---- Material for the task

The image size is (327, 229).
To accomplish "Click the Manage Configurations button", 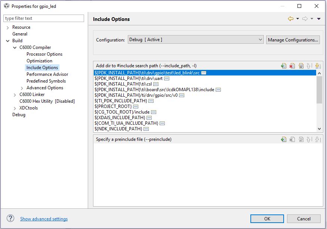I will click(293, 40).
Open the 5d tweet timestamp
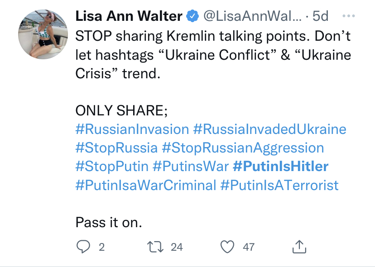Image resolution: width=375 pixels, height=267 pixels. tap(321, 17)
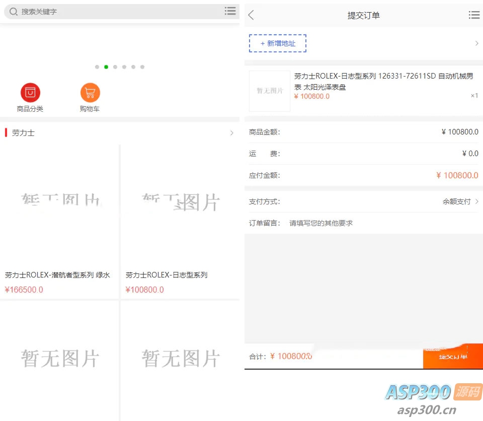Open the list menu beside the search bar

pyautogui.click(x=230, y=11)
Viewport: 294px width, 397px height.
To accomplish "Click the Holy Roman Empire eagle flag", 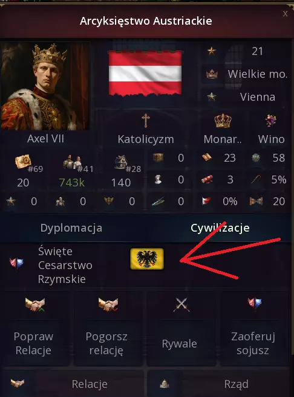I will tap(147, 259).
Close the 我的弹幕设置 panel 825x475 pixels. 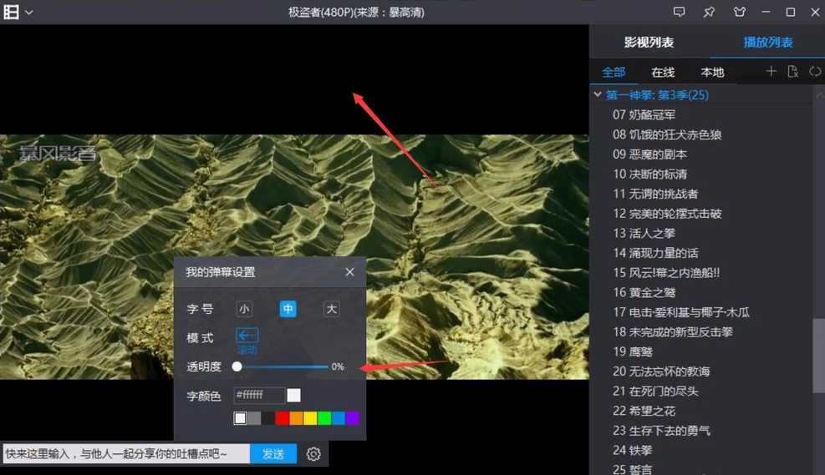point(349,272)
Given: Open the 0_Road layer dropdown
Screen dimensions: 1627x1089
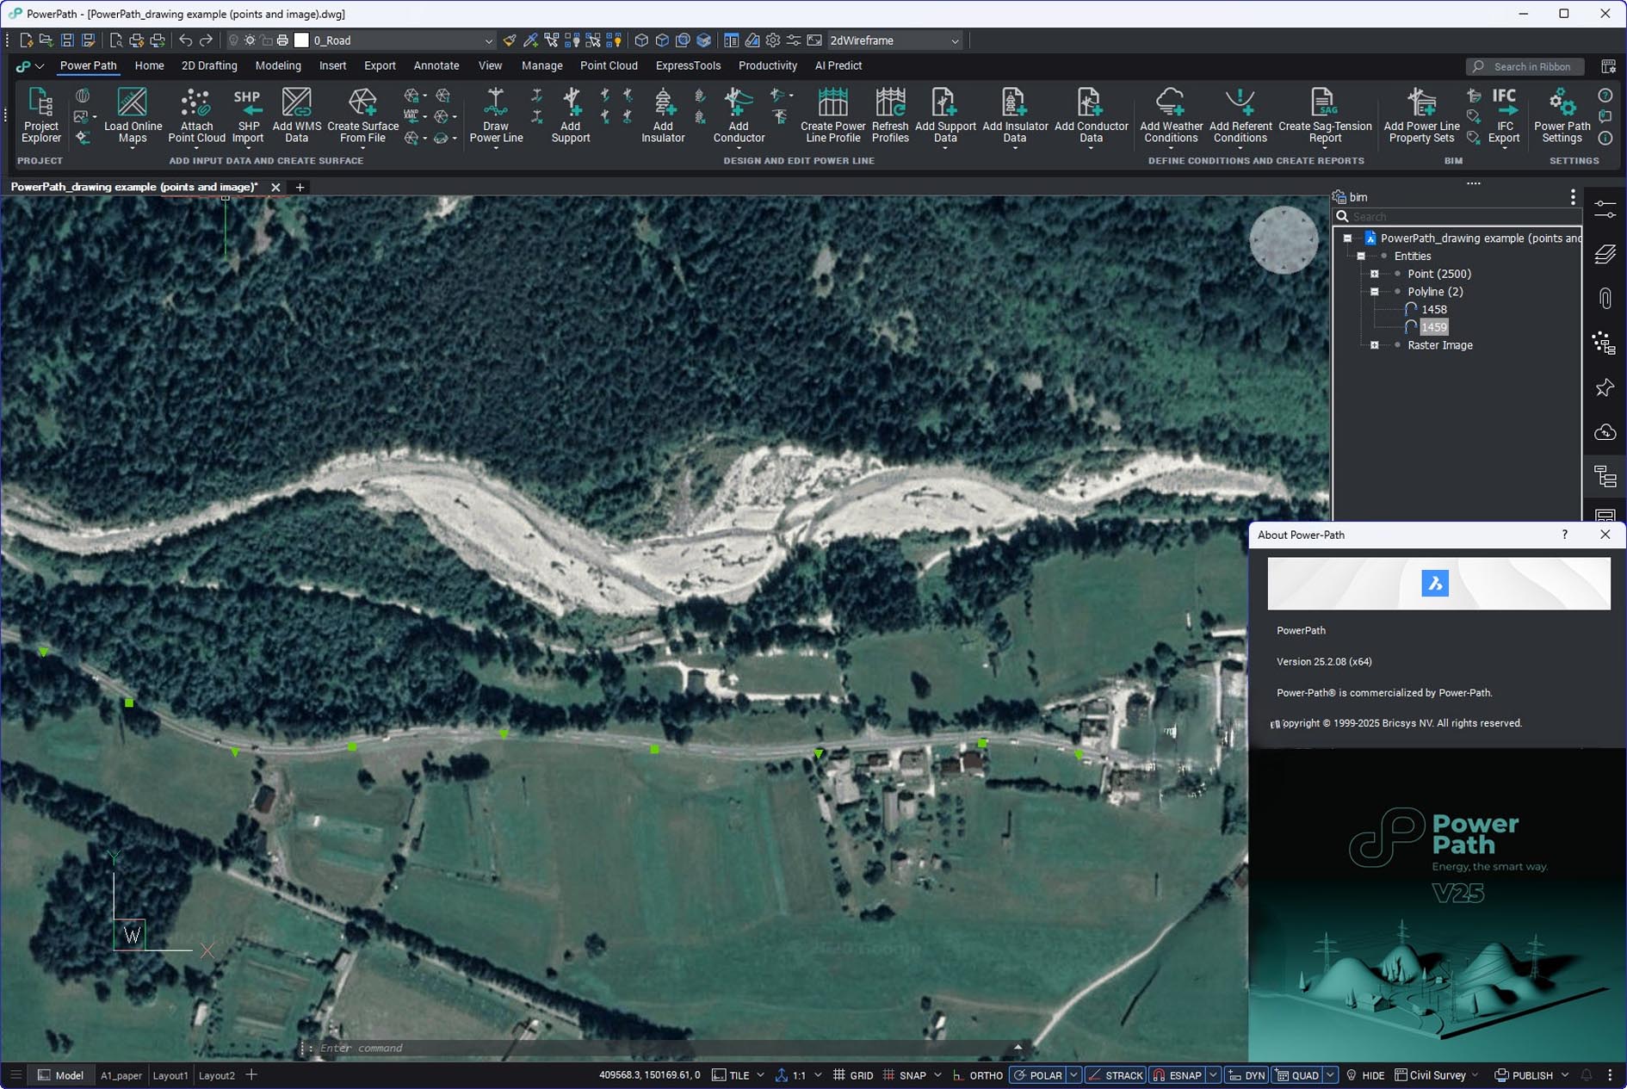Looking at the screenshot, I should (x=488, y=40).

--------

■ **What you need to do**: Your reply should consist only of the lines running from the line with "Given: Open the 0_Road layer dropdown" to the end of the entries, both included, copied exactly and without any pictures.

■ **Result of this task**:
Given: Open the 0_Road layer dropdown
Screen dimensions: 1627x1089
Looking at the screenshot, I should (x=488, y=40).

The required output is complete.